__Exercise requirements__
From the entries below, return exactly the lines beginning at the one that contains "Task: Click the 8h post timestamp" and ending at the one that contains "You are a computer-use", both of them included, and only those lines.
=== Section Start ===
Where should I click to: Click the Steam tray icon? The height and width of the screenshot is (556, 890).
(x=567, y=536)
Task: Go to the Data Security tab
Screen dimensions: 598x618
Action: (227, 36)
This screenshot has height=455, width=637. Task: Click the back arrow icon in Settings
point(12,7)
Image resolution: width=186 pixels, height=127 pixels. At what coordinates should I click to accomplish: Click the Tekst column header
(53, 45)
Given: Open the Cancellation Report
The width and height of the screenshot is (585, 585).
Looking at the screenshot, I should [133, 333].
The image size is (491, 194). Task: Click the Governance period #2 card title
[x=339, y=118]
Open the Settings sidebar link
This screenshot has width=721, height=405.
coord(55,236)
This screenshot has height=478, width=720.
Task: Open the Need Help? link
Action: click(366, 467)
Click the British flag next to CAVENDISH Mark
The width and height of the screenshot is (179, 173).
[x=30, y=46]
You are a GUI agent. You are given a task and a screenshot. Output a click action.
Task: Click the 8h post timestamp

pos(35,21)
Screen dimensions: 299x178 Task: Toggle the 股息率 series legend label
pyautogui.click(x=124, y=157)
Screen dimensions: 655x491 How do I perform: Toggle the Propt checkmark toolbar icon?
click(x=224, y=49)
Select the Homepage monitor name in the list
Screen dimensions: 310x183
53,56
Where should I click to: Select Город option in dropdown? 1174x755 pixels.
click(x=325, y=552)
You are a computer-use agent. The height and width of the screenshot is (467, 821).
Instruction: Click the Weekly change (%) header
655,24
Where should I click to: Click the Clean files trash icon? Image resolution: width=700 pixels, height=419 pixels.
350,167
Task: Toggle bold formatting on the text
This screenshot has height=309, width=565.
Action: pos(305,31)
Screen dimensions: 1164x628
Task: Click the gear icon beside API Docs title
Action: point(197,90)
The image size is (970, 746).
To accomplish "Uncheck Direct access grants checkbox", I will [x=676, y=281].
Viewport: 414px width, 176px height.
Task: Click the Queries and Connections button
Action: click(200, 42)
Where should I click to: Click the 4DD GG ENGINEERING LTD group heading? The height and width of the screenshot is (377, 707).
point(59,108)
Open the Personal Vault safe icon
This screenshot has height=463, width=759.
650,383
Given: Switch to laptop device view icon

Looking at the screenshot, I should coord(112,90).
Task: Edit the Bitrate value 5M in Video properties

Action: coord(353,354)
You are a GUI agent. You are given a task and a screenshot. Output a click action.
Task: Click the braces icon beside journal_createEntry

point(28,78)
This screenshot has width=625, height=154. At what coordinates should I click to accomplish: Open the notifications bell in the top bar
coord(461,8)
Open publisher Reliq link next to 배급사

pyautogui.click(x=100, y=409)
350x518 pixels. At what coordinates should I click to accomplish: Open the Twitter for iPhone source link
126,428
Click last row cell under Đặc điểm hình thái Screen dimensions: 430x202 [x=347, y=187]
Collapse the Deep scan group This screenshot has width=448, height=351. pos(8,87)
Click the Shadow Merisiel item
=== Section End ===
__Written answer__
Task: Click the 8h post timestamp

pos(35,21)
Screen dimensions: 299x178 Task: Toggle the 股息率 series legend label
pyautogui.click(x=124, y=157)
Screen dimensions: 655x491 How do I perform: Toggle the Propt checkmark toolbar icon?
click(x=224, y=49)
Select the Homepage monitor name in the list
Screen dimensions: 310x183
53,56
Where should I click to: Select Город option in dropdown? 1174x755 pixels.
click(x=325, y=552)
You are a computer-use agent. The height and width of the screenshot is (467, 821).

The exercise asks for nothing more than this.